Regulatory Affairs Specialist

We are looking for an ambitious and detail-oriented individual to join our regulatory team, which is responsible for the company’s compliance with applicable laws and regulations relating to medical device manufacturers. The Regulatory Affairs Specialist will participate in cross-functional projects relating to the design and development of medical devices, market registrations, and implementation/improvement projects to ensure regulatory compliance of the manufacturer and the medical device throughout its life cycle.

Function & Responsibilities

• Prepare regulatory documents for medical device submissions.

• Compiling technical documentation data packets for distributors to support international product registration.

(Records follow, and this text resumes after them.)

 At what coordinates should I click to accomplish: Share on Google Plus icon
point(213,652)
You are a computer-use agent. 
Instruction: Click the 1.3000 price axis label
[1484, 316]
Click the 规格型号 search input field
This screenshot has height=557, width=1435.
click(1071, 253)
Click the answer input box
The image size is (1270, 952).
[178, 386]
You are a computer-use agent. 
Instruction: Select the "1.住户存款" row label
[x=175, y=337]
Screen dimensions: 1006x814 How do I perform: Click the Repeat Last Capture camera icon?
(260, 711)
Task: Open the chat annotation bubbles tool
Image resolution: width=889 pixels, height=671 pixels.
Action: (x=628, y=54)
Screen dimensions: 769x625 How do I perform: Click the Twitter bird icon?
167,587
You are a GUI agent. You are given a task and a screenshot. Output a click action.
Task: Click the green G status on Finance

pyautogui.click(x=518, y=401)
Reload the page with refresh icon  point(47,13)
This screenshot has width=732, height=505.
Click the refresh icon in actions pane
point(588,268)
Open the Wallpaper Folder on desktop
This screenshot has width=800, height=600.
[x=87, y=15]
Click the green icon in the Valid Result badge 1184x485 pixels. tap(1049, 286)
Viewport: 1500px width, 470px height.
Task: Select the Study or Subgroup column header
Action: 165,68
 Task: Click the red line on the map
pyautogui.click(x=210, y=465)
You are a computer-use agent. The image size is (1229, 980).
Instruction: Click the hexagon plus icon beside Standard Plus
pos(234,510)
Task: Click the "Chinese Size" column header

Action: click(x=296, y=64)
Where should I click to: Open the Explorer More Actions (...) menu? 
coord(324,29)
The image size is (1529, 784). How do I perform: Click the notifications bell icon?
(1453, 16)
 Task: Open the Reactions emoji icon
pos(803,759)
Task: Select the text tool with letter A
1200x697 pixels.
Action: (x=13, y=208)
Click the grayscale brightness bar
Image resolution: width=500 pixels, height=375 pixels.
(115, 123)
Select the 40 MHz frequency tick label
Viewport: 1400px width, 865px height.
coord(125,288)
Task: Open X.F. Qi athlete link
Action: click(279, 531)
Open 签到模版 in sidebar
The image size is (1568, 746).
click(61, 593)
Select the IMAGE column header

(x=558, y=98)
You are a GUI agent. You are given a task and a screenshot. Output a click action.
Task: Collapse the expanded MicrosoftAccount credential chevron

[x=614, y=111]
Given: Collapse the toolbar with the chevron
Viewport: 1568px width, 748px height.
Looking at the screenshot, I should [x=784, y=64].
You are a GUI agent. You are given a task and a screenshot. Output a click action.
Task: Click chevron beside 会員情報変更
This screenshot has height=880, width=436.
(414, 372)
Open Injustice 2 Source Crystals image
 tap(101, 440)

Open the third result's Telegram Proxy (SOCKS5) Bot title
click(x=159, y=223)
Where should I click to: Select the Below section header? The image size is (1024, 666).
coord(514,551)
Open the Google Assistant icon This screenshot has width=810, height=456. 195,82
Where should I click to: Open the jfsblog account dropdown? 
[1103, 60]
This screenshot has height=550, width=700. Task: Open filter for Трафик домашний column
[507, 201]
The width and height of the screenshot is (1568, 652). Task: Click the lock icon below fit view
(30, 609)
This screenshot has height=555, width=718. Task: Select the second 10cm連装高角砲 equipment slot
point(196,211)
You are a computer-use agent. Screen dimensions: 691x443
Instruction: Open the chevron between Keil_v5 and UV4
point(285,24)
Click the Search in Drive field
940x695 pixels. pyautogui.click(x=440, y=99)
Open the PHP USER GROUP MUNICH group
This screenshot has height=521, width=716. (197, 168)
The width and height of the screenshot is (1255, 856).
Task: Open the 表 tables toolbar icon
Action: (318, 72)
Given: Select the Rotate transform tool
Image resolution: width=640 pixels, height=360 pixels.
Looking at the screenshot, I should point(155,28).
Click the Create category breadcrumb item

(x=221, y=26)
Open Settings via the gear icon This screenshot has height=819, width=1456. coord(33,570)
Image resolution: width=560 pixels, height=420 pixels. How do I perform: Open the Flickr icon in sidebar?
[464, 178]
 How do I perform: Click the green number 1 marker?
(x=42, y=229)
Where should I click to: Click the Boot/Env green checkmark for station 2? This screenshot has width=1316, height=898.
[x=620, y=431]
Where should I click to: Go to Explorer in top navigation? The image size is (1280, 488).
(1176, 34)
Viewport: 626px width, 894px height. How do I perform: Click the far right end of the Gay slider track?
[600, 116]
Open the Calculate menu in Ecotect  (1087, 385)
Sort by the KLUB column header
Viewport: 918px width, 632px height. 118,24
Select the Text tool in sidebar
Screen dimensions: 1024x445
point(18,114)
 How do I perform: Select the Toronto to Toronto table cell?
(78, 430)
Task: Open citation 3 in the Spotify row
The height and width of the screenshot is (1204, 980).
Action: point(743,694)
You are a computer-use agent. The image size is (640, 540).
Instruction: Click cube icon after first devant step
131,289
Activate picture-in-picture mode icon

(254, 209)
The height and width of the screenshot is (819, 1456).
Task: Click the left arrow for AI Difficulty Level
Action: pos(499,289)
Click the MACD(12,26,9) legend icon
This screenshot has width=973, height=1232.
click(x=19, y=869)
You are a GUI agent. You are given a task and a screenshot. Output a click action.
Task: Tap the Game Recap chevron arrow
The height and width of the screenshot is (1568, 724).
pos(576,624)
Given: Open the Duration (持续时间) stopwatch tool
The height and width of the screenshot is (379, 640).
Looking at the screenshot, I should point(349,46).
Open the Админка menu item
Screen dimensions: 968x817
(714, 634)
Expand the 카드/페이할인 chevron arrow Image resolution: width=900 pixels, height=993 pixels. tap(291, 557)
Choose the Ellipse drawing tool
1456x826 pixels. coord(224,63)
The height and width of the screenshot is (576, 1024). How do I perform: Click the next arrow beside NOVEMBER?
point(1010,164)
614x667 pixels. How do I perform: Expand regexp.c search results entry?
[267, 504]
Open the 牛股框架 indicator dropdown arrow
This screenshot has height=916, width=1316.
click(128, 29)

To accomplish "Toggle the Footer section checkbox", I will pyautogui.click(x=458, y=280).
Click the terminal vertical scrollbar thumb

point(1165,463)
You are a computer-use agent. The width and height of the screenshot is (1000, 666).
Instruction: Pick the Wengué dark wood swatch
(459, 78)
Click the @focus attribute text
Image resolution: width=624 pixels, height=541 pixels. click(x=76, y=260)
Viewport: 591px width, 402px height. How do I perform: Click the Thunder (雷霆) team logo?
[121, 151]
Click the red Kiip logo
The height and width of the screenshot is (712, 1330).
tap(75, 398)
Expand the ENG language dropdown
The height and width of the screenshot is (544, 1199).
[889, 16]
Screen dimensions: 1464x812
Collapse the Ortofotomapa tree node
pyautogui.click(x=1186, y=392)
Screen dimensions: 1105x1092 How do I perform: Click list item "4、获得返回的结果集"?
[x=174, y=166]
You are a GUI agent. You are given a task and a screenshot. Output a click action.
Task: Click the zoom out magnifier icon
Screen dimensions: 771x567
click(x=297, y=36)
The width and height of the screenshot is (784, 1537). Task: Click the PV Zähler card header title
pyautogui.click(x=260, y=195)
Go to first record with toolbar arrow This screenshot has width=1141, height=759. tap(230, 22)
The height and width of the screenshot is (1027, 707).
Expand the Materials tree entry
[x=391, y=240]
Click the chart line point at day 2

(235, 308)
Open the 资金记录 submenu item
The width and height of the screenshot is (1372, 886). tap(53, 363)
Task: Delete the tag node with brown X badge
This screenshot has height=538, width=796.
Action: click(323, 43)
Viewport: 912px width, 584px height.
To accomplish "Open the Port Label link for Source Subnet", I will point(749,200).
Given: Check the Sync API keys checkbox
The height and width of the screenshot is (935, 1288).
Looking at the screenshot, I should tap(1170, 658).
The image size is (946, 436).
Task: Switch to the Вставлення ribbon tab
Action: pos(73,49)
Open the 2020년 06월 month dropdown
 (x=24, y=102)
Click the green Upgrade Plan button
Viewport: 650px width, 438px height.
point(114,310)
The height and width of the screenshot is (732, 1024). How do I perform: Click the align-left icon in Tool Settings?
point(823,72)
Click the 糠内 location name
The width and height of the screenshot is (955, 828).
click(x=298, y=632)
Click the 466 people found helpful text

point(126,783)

• Participates in creating and maintaining technical documentation (TD) to comply with EU MDR and other country/market-specific requirements for TD

• Participates in developing, implementing and maintaining the necessary internal procedures to ensure the company’s ongoing compliance with national and international regulations/requirements

• Participates in improvement projects related to the Quality Management System

• Research applicable national and international standards and guidance to provide input to the company’s ongoing compliance and medical device state-of-the-art status

• Participates in design reviews and conducts regulatory assessment/gap analysis

• Participates in market surveillance of medical devices

• Provide support during audits conducted by Notified Body (NB)/Conformity Assessment Bodies (CAB) and Regulatory Authorities (RA) and formulate the appropriate response and corrective actions

Education and Qualification requirements

• B.Sc degree in Biomedicine, Engineering, or other relevant education or equivalent experience required in regulatory affairs within the medical devices or pharmaceutical industry or equivalent

• Good planning/organizational and problem-solving skills and techniques

• Exercise judgment within defined procedures and practices to determine appropriate action

• Technological skills with the capability to understand the product technology/design as well as tests, standards, guidance, and other methodologies needed to demonstrate and maintain compliance with applicable regulations

• Experience with medical device regulatory affairs, submissions, compliance programs, and quality systems is preferred

• Excellent English skills, both verbal and written

The right person for the position

• You have an analytical ability as you will be performing assessments and evaluations

• You have strong communication skills working within a collaborative environment

• You need to have strong attention to detail as you will be assisting with ensuring and maintaining compliance of the medical devices throughout their lifetime

• You need to be organized and comfortable managing multiple work tasks

The Job application, CV, and cover letter may be submitted in English or Icelandic.

We are always interested in talented individuals who share our passion for improving people’s lives. Nox Medical embraces diversity. As an equal opportunities employer, we believe the foundation of our dynamic and pioneering spirit starts with a fair and inclusive culture. Our company culture focuses on bringing unique ideas and people together to spark innovation and teamwork.